What you have to do> Write out exactly the lines below that run from the one containing "Instruction: Add a Machine List entry" through the one containing "Given: Select the 画线 drawing tool", both included, with no other lines.

Records for the task>

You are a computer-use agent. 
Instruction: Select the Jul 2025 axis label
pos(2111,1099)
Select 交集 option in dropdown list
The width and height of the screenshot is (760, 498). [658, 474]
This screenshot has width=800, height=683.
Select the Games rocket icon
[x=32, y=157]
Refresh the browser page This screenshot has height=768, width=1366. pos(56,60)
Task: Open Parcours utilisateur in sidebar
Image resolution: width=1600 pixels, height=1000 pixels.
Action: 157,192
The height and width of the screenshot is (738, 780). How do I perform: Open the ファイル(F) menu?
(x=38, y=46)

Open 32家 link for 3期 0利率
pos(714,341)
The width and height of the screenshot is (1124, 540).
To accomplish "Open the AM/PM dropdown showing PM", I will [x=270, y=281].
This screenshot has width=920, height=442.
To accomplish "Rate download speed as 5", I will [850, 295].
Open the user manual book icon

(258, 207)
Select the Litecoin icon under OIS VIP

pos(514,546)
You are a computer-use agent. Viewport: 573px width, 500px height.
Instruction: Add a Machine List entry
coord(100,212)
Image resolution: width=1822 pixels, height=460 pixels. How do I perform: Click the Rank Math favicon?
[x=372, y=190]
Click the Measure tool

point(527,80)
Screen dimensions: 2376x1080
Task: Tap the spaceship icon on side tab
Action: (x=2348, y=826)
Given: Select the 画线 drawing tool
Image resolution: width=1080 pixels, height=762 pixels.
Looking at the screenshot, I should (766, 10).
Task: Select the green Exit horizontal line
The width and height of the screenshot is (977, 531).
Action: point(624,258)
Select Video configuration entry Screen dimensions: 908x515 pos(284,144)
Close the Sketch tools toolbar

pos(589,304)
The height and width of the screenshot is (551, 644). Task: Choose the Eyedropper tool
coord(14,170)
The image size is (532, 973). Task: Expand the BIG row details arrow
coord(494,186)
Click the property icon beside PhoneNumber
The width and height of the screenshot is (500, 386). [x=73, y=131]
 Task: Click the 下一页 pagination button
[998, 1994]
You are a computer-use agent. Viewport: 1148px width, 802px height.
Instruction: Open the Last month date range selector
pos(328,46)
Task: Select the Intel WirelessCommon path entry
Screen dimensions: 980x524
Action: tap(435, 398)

Task answer>
Instruction: Add a Machine List entry
coord(100,212)
Image resolution: width=1822 pixels, height=460 pixels. How do I perform: Click the Rank Math favicon?
[x=372, y=190]
Click the Measure tool

point(527,80)
Screen dimensions: 2376x1080
Task: Tap the spaceship icon on side tab
Action: (x=2348, y=826)
Given: Select the 画线 drawing tool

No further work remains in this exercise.